**What you have to do**
Could you write out every entry exactly as it stands?

____________

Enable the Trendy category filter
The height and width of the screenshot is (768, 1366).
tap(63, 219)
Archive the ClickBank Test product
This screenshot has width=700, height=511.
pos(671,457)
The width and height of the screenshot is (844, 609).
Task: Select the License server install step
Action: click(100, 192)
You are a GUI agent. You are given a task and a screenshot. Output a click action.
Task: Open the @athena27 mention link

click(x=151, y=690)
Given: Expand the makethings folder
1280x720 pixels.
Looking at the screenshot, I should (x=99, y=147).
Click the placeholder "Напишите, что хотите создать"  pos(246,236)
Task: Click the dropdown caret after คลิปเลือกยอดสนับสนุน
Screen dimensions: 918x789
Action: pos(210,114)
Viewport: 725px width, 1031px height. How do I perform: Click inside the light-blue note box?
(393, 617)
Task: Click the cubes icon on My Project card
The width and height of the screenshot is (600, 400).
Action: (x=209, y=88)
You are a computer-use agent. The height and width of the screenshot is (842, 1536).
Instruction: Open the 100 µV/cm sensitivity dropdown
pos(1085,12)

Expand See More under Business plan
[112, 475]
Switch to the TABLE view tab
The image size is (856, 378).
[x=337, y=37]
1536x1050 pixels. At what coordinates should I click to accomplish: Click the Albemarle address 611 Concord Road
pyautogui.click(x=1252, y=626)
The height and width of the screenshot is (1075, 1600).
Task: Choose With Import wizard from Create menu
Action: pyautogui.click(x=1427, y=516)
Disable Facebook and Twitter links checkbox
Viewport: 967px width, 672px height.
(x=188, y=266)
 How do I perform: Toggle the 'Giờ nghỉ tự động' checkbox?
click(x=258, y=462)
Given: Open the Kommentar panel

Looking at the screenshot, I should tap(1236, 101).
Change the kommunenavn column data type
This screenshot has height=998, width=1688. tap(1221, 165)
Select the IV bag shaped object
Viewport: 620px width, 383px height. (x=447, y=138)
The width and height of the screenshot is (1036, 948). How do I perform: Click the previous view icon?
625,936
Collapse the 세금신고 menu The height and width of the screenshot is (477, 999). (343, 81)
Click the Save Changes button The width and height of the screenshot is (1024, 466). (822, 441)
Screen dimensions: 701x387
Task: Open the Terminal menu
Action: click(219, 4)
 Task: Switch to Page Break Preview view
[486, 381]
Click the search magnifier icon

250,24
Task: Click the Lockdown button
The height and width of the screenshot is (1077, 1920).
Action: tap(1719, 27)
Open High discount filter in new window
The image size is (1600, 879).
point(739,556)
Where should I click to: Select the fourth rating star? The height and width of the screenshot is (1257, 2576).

____________

**Completed task**
Enable the Trendy category filter
The height and width of the screenshot is (768, 1366).
tap(63, 219)
Archive the ClickBank Test product
This screenshot has width=700, height=511.
pos(671,457)
The width and height of the screenshot is (844, 609).
Task: Select the License server install step
Action: click(100, 192)
You are a GUI agent. You are given a task and a screenshot. Output a click action.
Task: Open the @athena27 mention link

click(x=151, y=690)
Given: Expand the makethings folder
1280x720 pixels.
Looking at the screenshot, I should (x=99, y=147).
Click the placeholder "Напишите, что хотите создать"  pos(246,236)
Task: Click the dropdown caret after คลิปเลือกยอดสนับสนุน
Screen dimensions: 918x789
Action: pos(210,114)
Viewport: 725px width, 1031px height. How do I perform: Click inside the light-blue note box?
(393, 617)
Task: Click the cubes icon on My Project card
The width and height of the screenshot is (600, 400).
Action: (x=209, y=88)
You are a computer-use agent. The height and width of the screenshot is (842, 1536).
Instruction: Open the 100 µV/cm sensitivity dropdown
pos(1085,12)

Expand See More under Business plan
[112, 475]
Switch to the TABLE view tab
The image size is (856, 378).
[x=337, y=37]
1536x1050 pixels. At what coordinates should I click to accomplish: Click the Albemarle address 611 Concord Road
pyautogui.click(x=1252, y=626)
The height and width of the screenshot is (1075, 1600).
Task: Choose With Import wizard from Create menu
Action: pyautogui.click(x=1427, y=516)
Disable Facebook and Twitter links checkbox
Viewport: 967px width, 672px height.
(x=188, y=266)
 How do I perform: Toggle the 'Giờ nghỉ tự động' checkbox?
click(x=258, y=462)
Given: Open the Kommentar panel

Looking at the screenshot, I should tap(1236, 101).
Change the kommunenavn column data type
This screenshot has height=998, width=1688. tap(1221, 165)
Select the IV bag shaped object
Viewport: 620px width, 383px height. (x=447, y=138)
The width and height of the screenshot is (1036, 948). How do I perform: Click the previous view icon?
625,936
Collapse the 세금신고 menu The height and width of the screenshot is (477, 999). (343, 81)
Click the Save Changes button The width and height of the screenshot is (1024, 466). (822, 441)
Screen dimensions: 701x387
Task: Open the Terminal menu
Action: click(219, 4)
 Task: Switch to Page Break Preview view
[486, 381]
Click the search magnifier icon

250,24
Task: Click the Lockdown button
The height and width of the screenshot is (1077, 1920).
Action: tap(1719, 27)
Open High discount filter in new window
The image size is (1600, 879).
point(739,556)
Where should I click to: Select the fourth rating star? The height and width of the screenshot is (1257, 2576).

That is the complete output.